Reviewed by
Michael Möhring
Institute of Computer
Applications in the Social Sciences, University of
Koblenz-Landau, Rheinau 1, 56075 Koblenz, Germany.
This volume comprises a collection of articles which deal with the validation of knowledge generated by computer models. In 1997, researchers from different disciplines were invited by the Dutch Federation of Social Science Methodology to explain how they dealt with this question in their field.
The resulting book contains seven articles which are the results of the intellectual efforts of the authors. However, to facilitate this work of science, invited reviewers gave comments on draft versions of each article.

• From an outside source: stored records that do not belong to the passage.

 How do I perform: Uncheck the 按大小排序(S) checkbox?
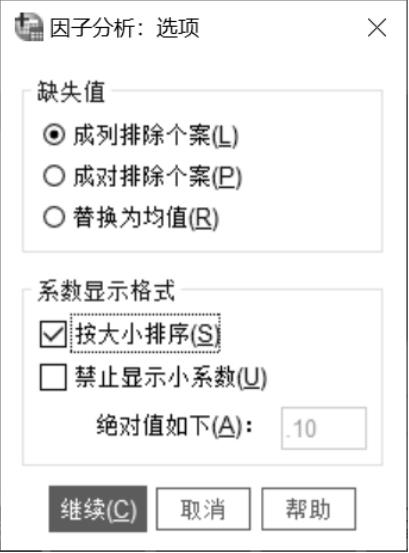point(53,334)
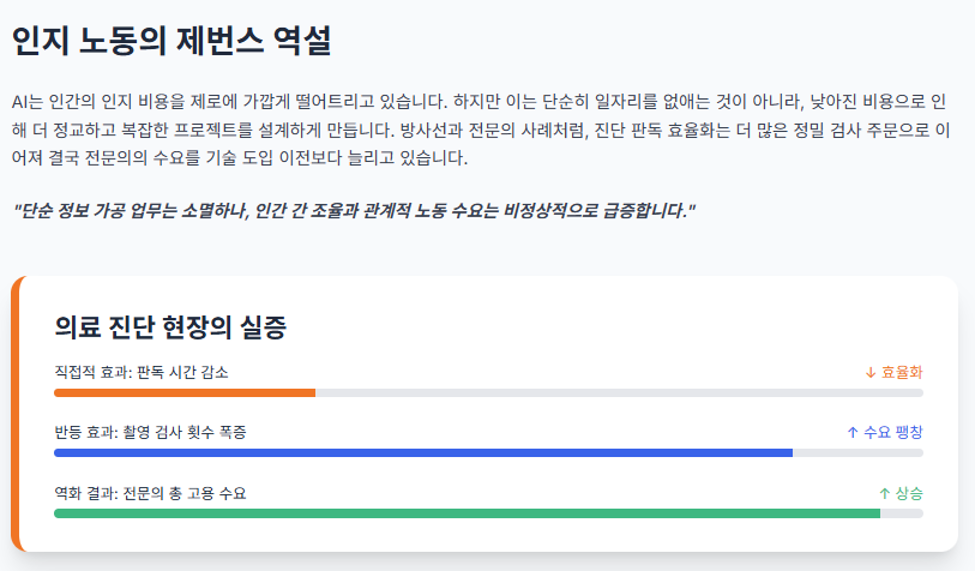This screenshot has height=571, width=975.
Task: Click the unfilled gray end of blue bar
Action: [x=858, y=453]
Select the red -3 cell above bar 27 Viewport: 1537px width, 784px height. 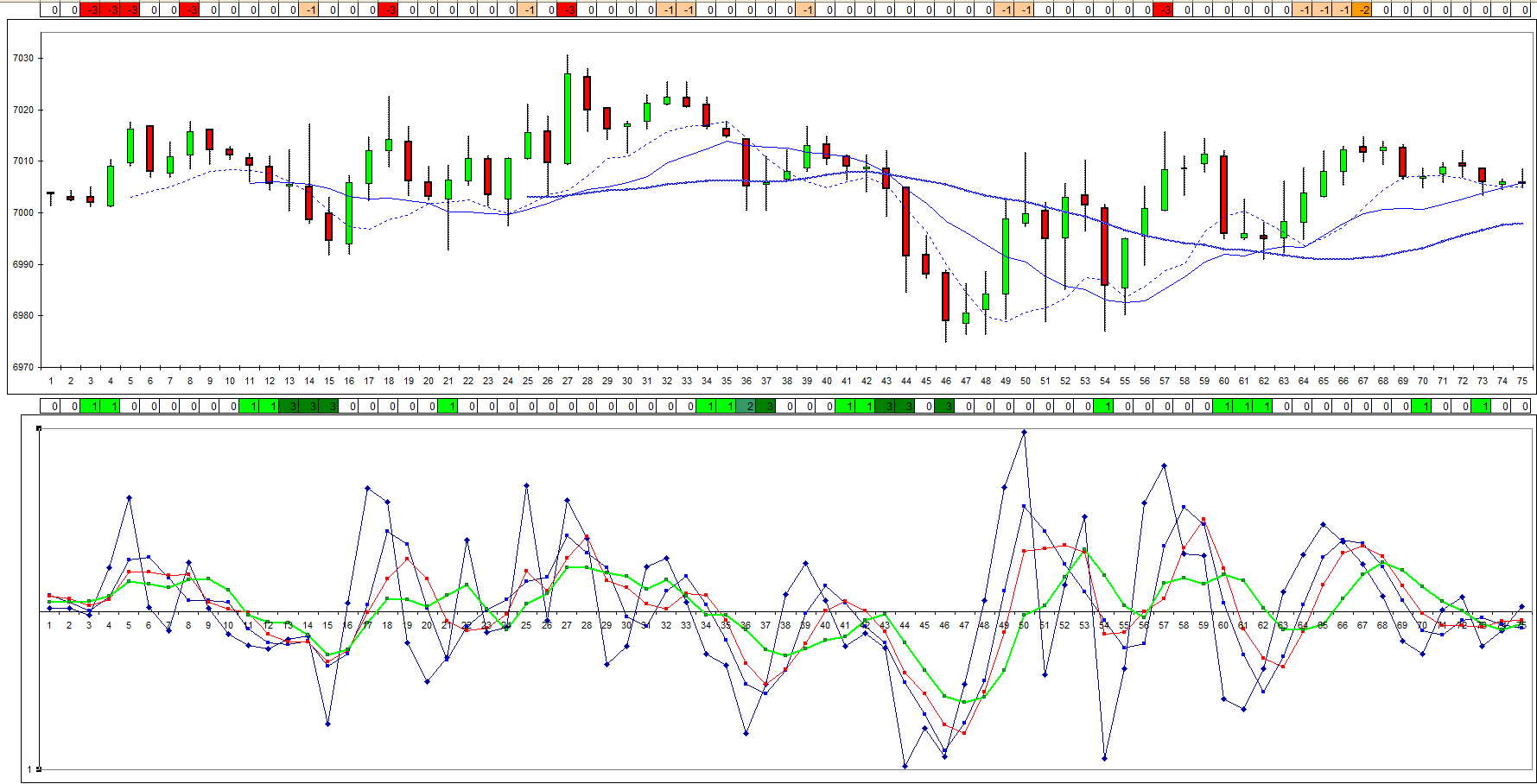tap(568, 10)
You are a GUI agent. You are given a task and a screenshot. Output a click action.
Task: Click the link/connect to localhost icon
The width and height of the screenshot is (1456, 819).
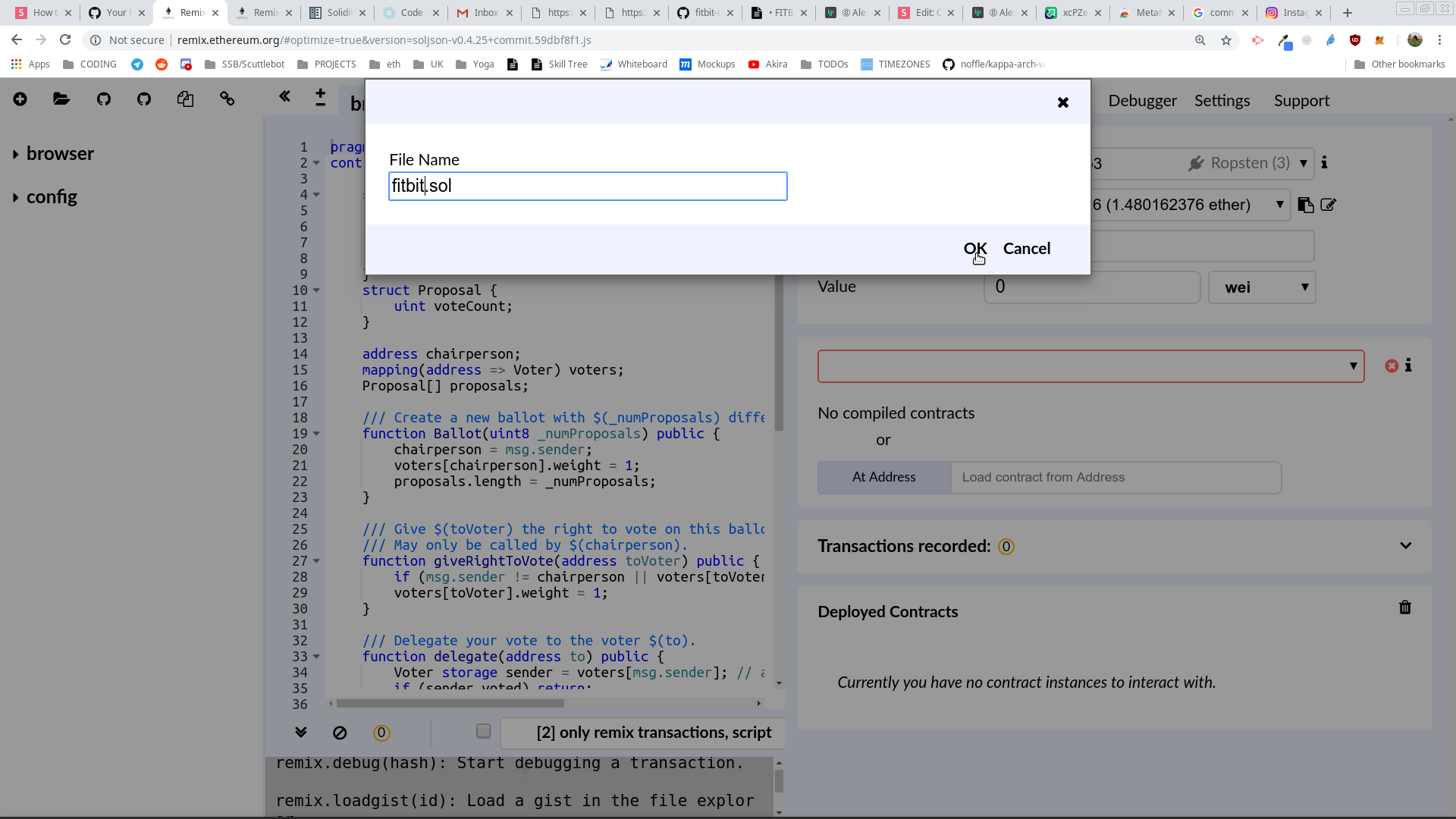[227, 99]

The first article (by van Dijkum and van Kuijk) begins by discussing the question of validation from a historical perspective. They show that there exist diverse and controversial opinions, ranging from the view that science will generate valid knowledge to the belief that in science 'anything goes'. Starting from criticism of some of these opinions they make an effort to formulate a new methodology for validity in the social sciences. Based on their view of Popper's simplified methodology of validation, the authors claim that new procedures for validation will be required. In particular, these must be able to deal with feedback and non-linear processes. These new procedures will not have to be constructed from scratch, however, because a number of quantitative techniques (statistical measures of similarity for linear and partly non-linear models) already exist and can be used. Additionally, qualitative validation is at least as important in understanding the outcomes of complex models when combined with theoretical and qualitative knowledge. With the help of sensitivity and error analysis, for example, qualitative strategies can detect the constraints on complex model behaviour (such as equilibria), which might make it easy to eliminate a number of models from consideration. Therefore, users of linear models can still benefit from qualitative validation.
Ferdinand Verhulst, the author of the second article, introduces scientific models as metaphors with quantitative aspects added to their descriptions of reality. The validation of these models ideally requires setting up carefully controlled experiments which allow for measurements to be matched with the quantitative predictions of the model which are the outcomes of mathematical calculations. In practice, 'carefully controlled experiments' are often difficult or impossible to achieve, because of the incompleteness of data and a strong emphasis on qualitative aspects as well. To show that the validation process typically differs from the textbook examples provided by classical physics, he reviews a number of concrete modelling problems: the pollution of the North Sea, the chaotic flow-field of the Wadden Sea, drillstring dynamics and the use of metaphors for psychoanalysis. These examples can be placed on a sliding scale according to the ratio between quantitative and qualitative elements. Finally, the author claims that in contemporary science the ideal of controlled experiment is never reached and argues (even more strongly) that problems where this ideal is reached are not in fact fundamental and do not typically interest the research scientist.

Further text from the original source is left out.